The Society of Chemical Industry (SCI) America has announced that it is awarding its highest honor, the Perkin Medal, to Frances Arnold, Caltech's Linus Pauling Professor of Chemical Engineering, Bioengineering and Biochemistry and director of the Donna and Benjamin M. Rosen Bioengineering Center.
The award honors Arnold's innovations in directed evolution, an approach she developed for creating new enzymes and improving existing ones. By mutating and recombining the gene that encodes the enzyme followed by artificial selection for the desired traits, protein engineers can use her approach to "breed" biomolecules, not unlike how farmers breed crops and animals.
Directed evolution is now widely used to create enzymes for making everything from fuels to medicines, chemicals, and consumer goods.
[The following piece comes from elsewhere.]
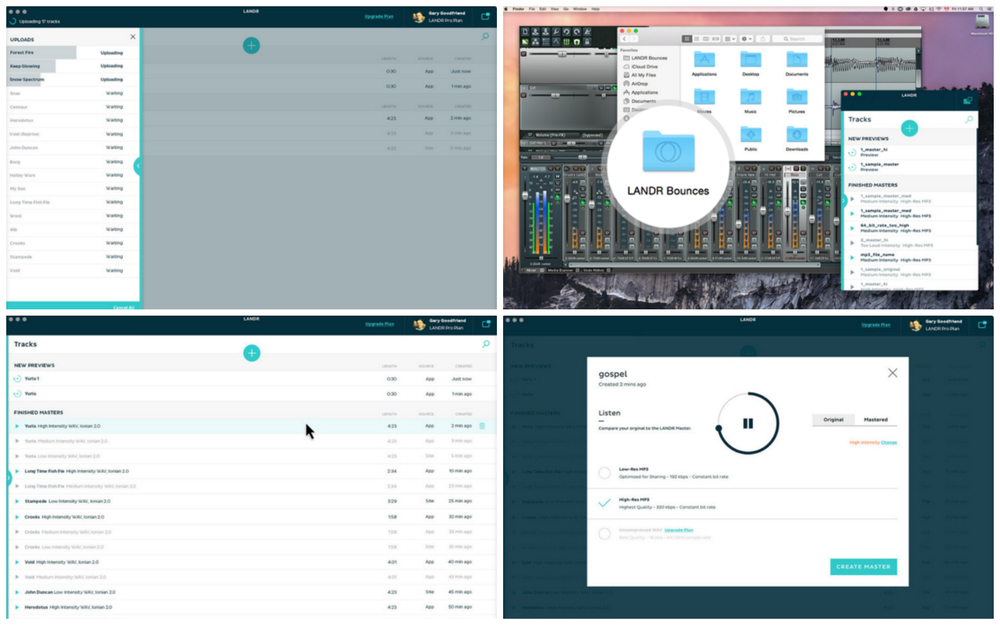Select the Uncompressed WAV radio option
The image size is (1000, 625).
[604, 533]
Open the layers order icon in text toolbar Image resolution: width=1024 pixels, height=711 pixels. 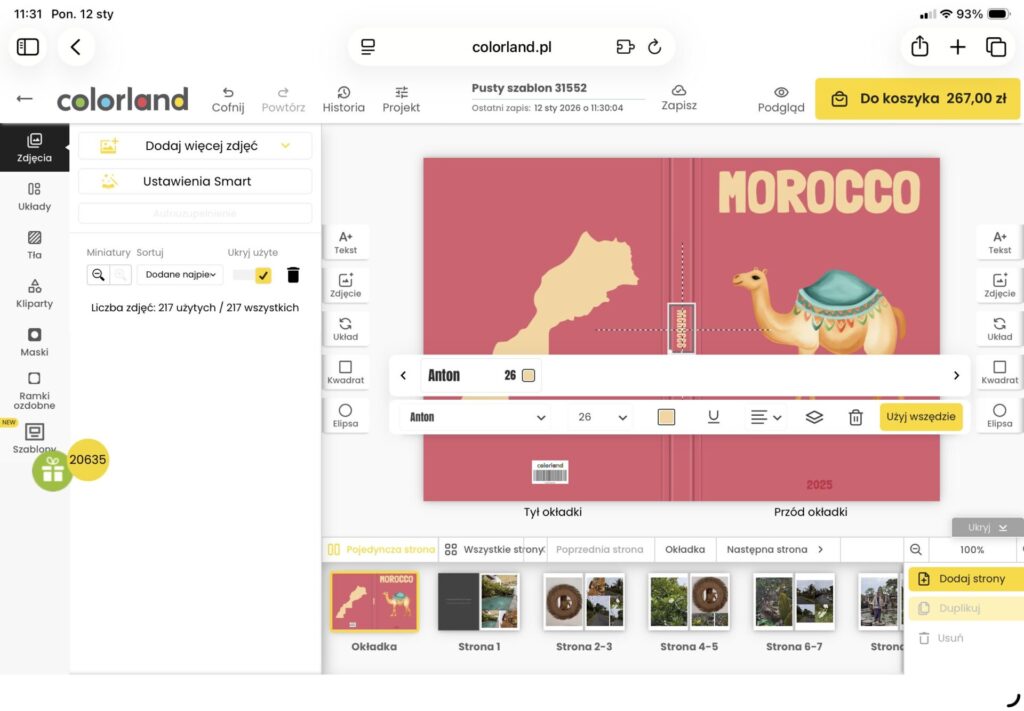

Chemical synthesis using laboratory-evolved enzymes is often more efficient and greener than more traditional methods. For her work in this field, Arnold won the 2018 Nobel Prize in Chemistry.
Arnold will be presented with the 2023 Perkin Medal at an award ceremony that will be held in Philadelphia in September.
"Dr. Arnold has spent nearly 30 years refining directed evolution methods specifically to be useful to humankind—and these methods are today used in numerous industrial applications to develop new enzyme catalysts," said Frank Bozich, chair of SCI America in a prepared statement. "She is one of the most honored chemists in the world, and we are thrilled to celebrate her accomplishments this fall."
Arnold says the award is a recognition of the importance of the field and the contributions of everyone working within it.
"This award highlights the real-world impact of enzymes and using evolution as an enzyme design process—work done by the many scientists and engineers who want to make chemistry more sustainable," she says.